Bayesian regression methods are very powerful, as they not only provide us with point estimates of regression parameters, but rather deliver an entire distribution over these parameters. This can be understood as not only learning one model, but an entire family of models and giving them different weights according to their likelihood of being correct. As this weight distribution depends on the observed data, Bayesian methods can give us an uncertainty quantification of our predictions representing what the model was able to learn from the data.

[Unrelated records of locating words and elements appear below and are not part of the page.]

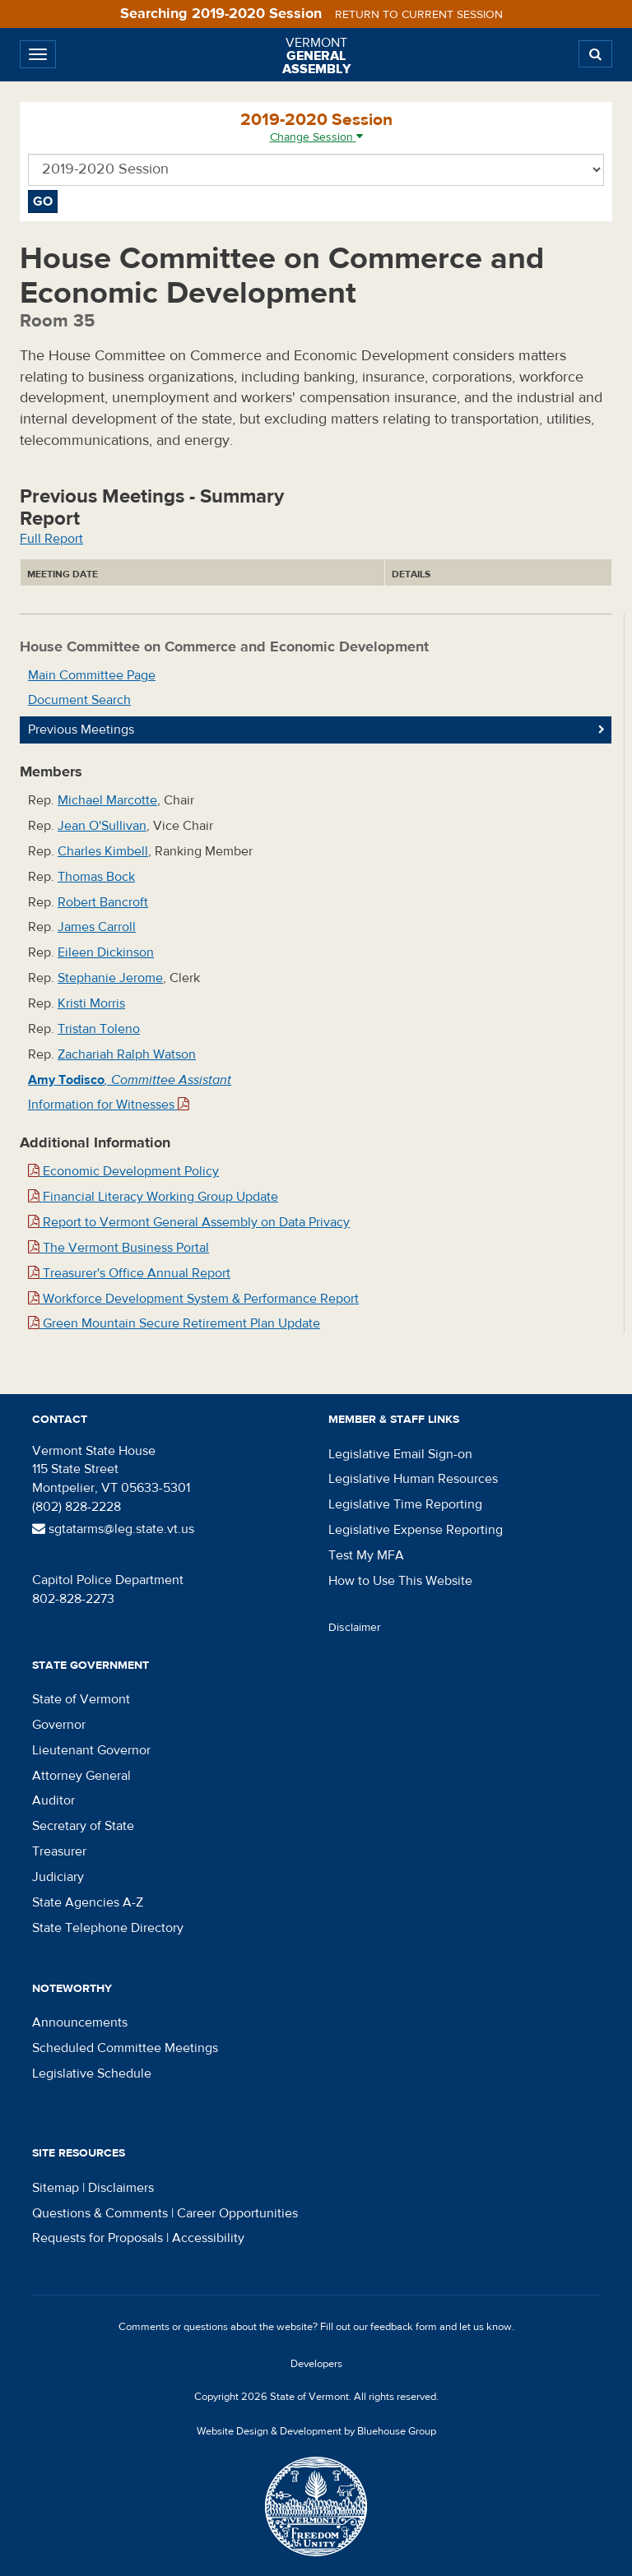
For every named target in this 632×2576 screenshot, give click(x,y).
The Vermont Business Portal (118, 1247)
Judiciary (58, 1877)
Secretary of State (83, 1826)
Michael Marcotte (107, 800)
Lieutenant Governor (91, 1750)
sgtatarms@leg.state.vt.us (113, 1529)
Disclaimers (121, 2188)
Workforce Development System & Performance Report (193, 1298)
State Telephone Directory (108, 1928)
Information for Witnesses (108, 1104)
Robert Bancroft (103, 902)
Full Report (51, 538)
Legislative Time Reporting (405, 1504)
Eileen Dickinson (106, 952)
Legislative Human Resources (413, 1479)
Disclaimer (354, 1627)
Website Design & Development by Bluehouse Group (316, 2431)
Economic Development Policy (123, 1171)
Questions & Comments (100, 2213)
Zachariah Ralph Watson (127, 1054)
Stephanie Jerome (110, 978)
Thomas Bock (96, 877)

The uncertainty measure could be e.g. the standard deviation of the predictions of all the models, something that point estimators will not provide by default. Knowing what the model doesn't know helps to make AI more explainable. To clarify the basic idea of Bayesian regression, we will stick to discussing Bayesian Linear Regression (BLR).

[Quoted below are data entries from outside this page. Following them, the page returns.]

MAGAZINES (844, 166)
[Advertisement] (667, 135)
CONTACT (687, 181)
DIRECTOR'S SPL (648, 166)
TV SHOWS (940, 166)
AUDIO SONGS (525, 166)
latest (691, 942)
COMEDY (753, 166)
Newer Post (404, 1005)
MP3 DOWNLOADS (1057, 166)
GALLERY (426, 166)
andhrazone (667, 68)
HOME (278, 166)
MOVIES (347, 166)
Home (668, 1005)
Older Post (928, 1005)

BLR is the Bayesian approach to linear regression analysis. We will start with an example to motivate the method. To make things clearer, we will then introduce a couple of non-Bayesian methods that the reader might already be familiar with and discuss how they relate to Bayesian regression.

In the following I assume that you have elementary knowledge of linear algebra and stochastics.

Let's get started!

#### A simple example

The task we want to solve is the following: Assume we are given a set $$D$$ of $$N_D$$ independently generated, noisy data points $$D := \{ (x_i, y_i)\}_{i=1}^{N_D}$$, where $$x_i \in \mathbb{R}^m$$ and $$y_i \in \mathbb{R}^n$$ (in our example $$m=n=1$$). We know that there is some relationship between the $$x_i$$ and the $$y_i$$, but we do not know what this relationship is. We will make a simplifying assumption, namely that the relationship is linear, but we also have some measurement noise on our hands. Formally, we can write this as

\begin{equation} \begin{aligned} y_i &= w_1 x_i + w_0 + \epsilon_i = \vec{w}^T \vec{x}_i + \epsilon_i \\ \epsilon_i &\sim \mathcal{N}(0, \sigma_\epsilon^2 ), \end{aligned} \label{eqModel} \end{equation}

where for convenience we define $$\vec{x}_i := (1, x_i)^T$$ and $$\vec{w} := (w_0, w_1)^T$$. $$w_0$$ and $$w_1$$ are the model parameters that we want to estimate. All $$\epsilon_i$$ are independently drawn from a normal distribution with standard deviation $$\sigma_\epsilon$$. We do not want to model the noise $$\epsilon_i$$, but rather use it as an excuse that our model will not represent the data perfectly.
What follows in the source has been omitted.